J'aurais vidé la mer, détruit un grand empire !
Mais mes pouvoirs sont faibles et restent limités !
Puisque je ne peux pas aplanir les difficultés,
Je fais s'apitoyer ses hôtes sur son triste sort
Les poussant à l'aider quand ils lui voulaient la malemort.
Junon
Est-ce une excuse pour torturer ainsi Didon ?
Dans son coeur je vois encore le trait de Cupidon !
Elle se débat en vain, soupire, tente de s'enfuir,
Mais son sein blessé continue toujours à gémir !
Dois-je lui faire croire que contre elle je suis courroucée ?
Dois-je la laisser croire que sa déesse l'a trompée ?
Elle avait confiance en moi, m'avait donné sa destinée !
Las ! En son coeur, le nom de Sychée est remplacé par celui d'Enée !
Pourtant n'a-t-elle pas déjà suffisamment souffert ?
Elle a vu son auguste époux périr par le traître fer,
Elle a fui la haine d'un frère, a erré sur l'océan !
Quelle est sa faute, pour la torturer ainsi inutilement ?
Vénus
Pour sauver mon fils, j'aurais attendri le cœur de Pluton !
Oui, je l'avoue, je voyais un grand danger en Didon !
La reine de Carthage t'est entièrement dévouée
Et je craignais ta haine déclarée pour mon fils Enée !
Que pouvais-je faire d'autre, sinon m'attacher la reine,
Même au prix pour elle de cette douloureuse peine ?
Mais peut-être que mon inquiétude maternelle fut trop poussée !
Peut-être en effet cette pauvre Didon fut trop maltraitée !
Pour protéger Enée, j'ai sans doute trop encouragé Cupidon
Et son trait sûr aura blessé trop profondément Didon !
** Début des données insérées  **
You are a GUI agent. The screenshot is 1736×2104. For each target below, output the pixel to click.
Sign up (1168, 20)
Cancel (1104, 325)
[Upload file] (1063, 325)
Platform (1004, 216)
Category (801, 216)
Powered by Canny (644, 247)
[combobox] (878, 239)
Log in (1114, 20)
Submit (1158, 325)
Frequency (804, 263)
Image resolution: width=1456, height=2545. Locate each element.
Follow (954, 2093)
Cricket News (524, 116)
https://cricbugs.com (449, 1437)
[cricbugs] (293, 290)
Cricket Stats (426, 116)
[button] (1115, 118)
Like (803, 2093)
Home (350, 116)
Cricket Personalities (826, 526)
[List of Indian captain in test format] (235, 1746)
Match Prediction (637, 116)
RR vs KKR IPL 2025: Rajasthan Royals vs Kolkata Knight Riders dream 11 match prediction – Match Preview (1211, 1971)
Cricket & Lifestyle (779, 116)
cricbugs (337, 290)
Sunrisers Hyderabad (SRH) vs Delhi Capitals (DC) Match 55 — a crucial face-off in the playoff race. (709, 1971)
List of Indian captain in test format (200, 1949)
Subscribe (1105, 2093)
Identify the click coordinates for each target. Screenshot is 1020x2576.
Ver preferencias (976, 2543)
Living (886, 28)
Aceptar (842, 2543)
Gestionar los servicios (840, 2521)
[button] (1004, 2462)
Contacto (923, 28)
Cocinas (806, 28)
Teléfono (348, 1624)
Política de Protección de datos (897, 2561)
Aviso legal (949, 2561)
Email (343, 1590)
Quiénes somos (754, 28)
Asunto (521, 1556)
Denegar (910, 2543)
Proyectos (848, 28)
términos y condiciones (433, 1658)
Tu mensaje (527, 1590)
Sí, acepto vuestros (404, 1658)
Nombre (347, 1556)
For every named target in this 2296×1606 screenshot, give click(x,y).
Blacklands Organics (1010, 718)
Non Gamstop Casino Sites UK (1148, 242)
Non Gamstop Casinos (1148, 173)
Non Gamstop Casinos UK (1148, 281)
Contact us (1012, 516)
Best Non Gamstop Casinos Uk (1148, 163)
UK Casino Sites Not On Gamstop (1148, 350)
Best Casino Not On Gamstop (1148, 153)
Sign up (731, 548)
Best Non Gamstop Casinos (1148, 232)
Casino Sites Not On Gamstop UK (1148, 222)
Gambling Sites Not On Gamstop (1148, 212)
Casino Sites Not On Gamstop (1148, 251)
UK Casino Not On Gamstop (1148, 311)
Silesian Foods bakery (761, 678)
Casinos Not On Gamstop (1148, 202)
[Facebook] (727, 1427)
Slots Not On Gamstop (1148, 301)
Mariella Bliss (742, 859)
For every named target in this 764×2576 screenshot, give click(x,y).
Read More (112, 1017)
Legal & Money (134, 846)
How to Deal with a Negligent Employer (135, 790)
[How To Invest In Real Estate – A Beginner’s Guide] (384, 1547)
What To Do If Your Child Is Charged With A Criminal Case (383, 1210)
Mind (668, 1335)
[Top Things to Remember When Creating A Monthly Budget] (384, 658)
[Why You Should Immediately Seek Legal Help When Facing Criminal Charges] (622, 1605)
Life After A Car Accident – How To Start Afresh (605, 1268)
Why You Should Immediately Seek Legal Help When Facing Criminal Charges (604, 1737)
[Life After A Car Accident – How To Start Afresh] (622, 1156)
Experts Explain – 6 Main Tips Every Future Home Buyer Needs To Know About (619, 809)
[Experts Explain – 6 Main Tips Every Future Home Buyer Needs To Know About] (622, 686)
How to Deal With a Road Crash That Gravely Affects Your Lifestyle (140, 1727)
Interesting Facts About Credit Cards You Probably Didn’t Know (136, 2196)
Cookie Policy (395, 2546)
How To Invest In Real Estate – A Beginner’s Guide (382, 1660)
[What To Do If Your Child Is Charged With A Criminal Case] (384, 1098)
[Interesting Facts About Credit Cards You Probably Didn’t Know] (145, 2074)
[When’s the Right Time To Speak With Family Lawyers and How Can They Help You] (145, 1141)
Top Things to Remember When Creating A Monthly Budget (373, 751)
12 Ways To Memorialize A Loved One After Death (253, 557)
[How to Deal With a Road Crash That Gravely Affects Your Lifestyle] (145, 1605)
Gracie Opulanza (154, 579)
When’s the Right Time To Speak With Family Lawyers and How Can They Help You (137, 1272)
Dis-moi, dis-moi, qu'attends-tu donc de moi ?
Parle ! Parle et je m'inclinerai, quel que soit ton choix !
Junon
Mon cadeau sera pour Didon la paix descendant en son cœur
Et pour Carthage, un roi digne d'elle, digne de cet honneur !
Que l'hymen unisse ces deux êtres à la tendresse enflammée
Et que sans honte, la reine de Carthage accepte le fils de Cythérée !
Que ces deux peuples ne soient qu'un et que sur la rive phénicienne
S'élève, plus glorieuse et plus puissante, la nouvelle cité troyenne !
Junon & Vénus
Notre cadeau sera pour Didon la paix descendant en son coeur
Et pour Carthage, un roi digne d'elle, digne de cet honneur !
Que l'hymen unisse ces deux êtres à la tendresse enflammée
Et que sans honte, la reine de Carthage accepte le fils de Cythérée !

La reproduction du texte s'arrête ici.